Two lines in the listing below mark the span: one contains "The image size is (558, 480)." and one contains "Given: Open the Security tab". Reproduce both of them and everything between, exactly.
-------------------------
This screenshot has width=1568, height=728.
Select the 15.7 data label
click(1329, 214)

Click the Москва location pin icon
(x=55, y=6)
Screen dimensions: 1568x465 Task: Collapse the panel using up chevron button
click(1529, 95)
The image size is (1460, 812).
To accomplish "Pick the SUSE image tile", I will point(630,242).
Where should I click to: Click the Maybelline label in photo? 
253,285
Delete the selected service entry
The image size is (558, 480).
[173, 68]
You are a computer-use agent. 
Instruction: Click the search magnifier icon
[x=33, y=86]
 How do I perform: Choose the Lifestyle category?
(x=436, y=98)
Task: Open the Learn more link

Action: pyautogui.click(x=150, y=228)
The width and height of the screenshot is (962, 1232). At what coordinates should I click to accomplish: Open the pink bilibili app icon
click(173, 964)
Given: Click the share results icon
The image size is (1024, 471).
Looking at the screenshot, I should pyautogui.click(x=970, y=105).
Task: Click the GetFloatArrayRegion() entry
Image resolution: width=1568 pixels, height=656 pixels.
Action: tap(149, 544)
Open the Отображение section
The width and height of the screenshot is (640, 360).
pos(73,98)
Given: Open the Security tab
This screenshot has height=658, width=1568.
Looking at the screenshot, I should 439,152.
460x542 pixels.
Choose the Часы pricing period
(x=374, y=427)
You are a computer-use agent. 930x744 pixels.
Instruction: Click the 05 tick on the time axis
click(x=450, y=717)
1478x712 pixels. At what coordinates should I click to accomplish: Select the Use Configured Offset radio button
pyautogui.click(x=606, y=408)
-------------------------
The completed task =>
The image size is (558, 480).
[173, 68]
You are a computer-use agent. 
Instruction: Click the search magnifier icon
[x=33, y=86]
 How do I perform: Choose the Lifestyle category?
(x=436, y=98)
Task: Open the Learn more link

Action: pyautogui.click(x=150, y=228)
The width and height of the screenshot is (962, 1232). At what coordinates should I click to accomplish: Open the pink bilibili app icon
click(173, 964)
Given: Click the share results icon
The image size is (1024, 471).
Looking at the screenshot, I should pyautogui.click(x=970, y=105).
Task: Click the GetFloatArrayRegion() entry
Image resolution: width=1568 pixels, height=656 pixels.
Action: tap(149, 544)
Open the Отображение section
The width and height of the screenshot is (640, 360).
pos(73,98)
Given: Open the Security tab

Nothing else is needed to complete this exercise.